Towards the end of my 4th squash match in 3 days, lunging in on my right leg I instantly feel my hamstring go. Initially I was upset, frustrated that in the final of a tournament I got injured! After some comforting words, I realise that the world isn’t ending, and I will just go through the rehab process I take people through on a daily basis and get back to fitness for the next big event. Thankfully, I was already signed up to the next tournament, less than 3 weeks away. Here begins the rehab journal of an injured sports therapist.

 

Day 0: The Injury

After the injury, winning the match didn’t seem like a possibility, every time I stepped forward on my right leg it was painful in the middle of my hamstring.

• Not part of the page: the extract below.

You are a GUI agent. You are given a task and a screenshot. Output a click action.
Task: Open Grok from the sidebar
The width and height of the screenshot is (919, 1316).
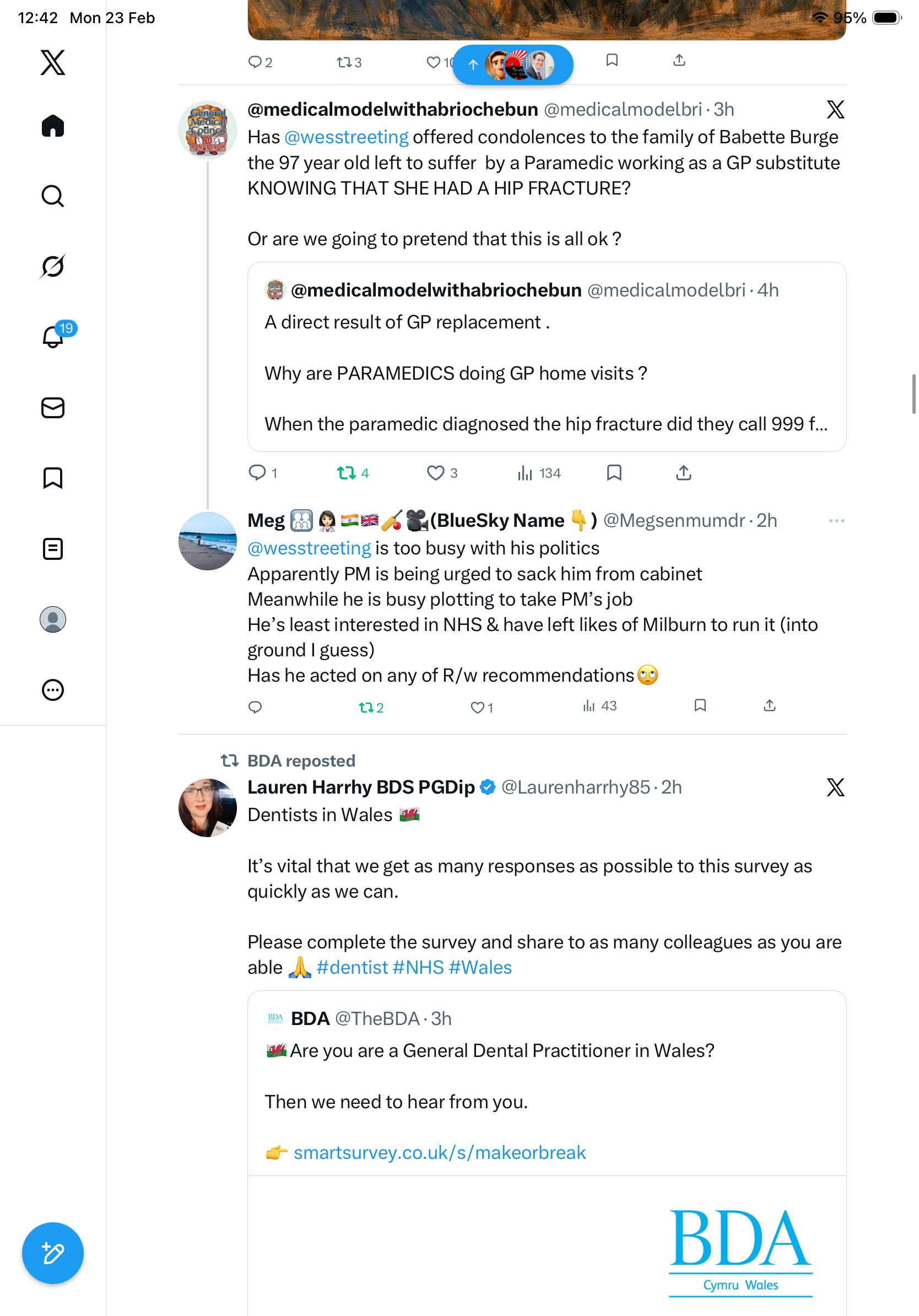pyautogui.click(x=53, y=266)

I knew what had happened as soon as I felt the pain, the lack of training, the year off squash due to Covid, I was just looking for someone or something else to blame. In the end, it was my lack of training that had allowed me to get injured. This is a lesson I teach people frequently, and one I had evidently not paid much attention to over the last 12 months.

I did not ice the hamstring, nore did I stretch it, which is something I overheard the tournament physio telling one of the other players to do with a similar injury. Instead of icing I left the court, the building too and went to lay on the grass outside. I was furious now, no longer upset but angry. Basic psychology would tell you that I am angry to hide my frustration, as it was my fault I had become injured.

I did not Ice the injury as there is no evidence to suggest you should. Icing muscle tears does not speed up healing, it does not increase the end result in terms of strength or power. The theory is that if you reduce the inflammation then you will heal quicker, which just simply isn’t true. We get taught at university to ice injuries and “control the inflammation”. This hasn’t made sense to me since going to university and learning the healing process. Why would I want to reduce the inflammation, when it is the system that brings the building blocks to repair the muscle?

Arguably it reduces the amount of bleeding. As bleeding causes hypoxia (a lack of oxygen) and hypoxia causes necrosis (cell death), then less bleeding would lead to less cell death. But if we think of it like repairing your house, if you have all the building materials at the start, it will be finished as quickly as the builders can build. If we have to keep going out to buy more building materials, the building will take longer due to delays in lack of materials. Now the healing process isn’t as straigh forward as building a house, but I hope it gets the message across.

As the day went on, I, like everyone who just got injured, attemped to not use my right leg. Let me assure you, it isn’t possible. So it became about damage limitation, the muscle is freshly injured, I didn’t want to make it worse, so I avoided using it and stretching it as much as possible. With my care not to aggravate the injury, the pain gradually subsided, to the point when if I was lying or sitting down it wouldn’t give me any problems. It was only in moving it and trying to walk that would give me some minimal pain. After half a day of rest the pain had reduced, and I got to planning my rehab, which would commence the next day.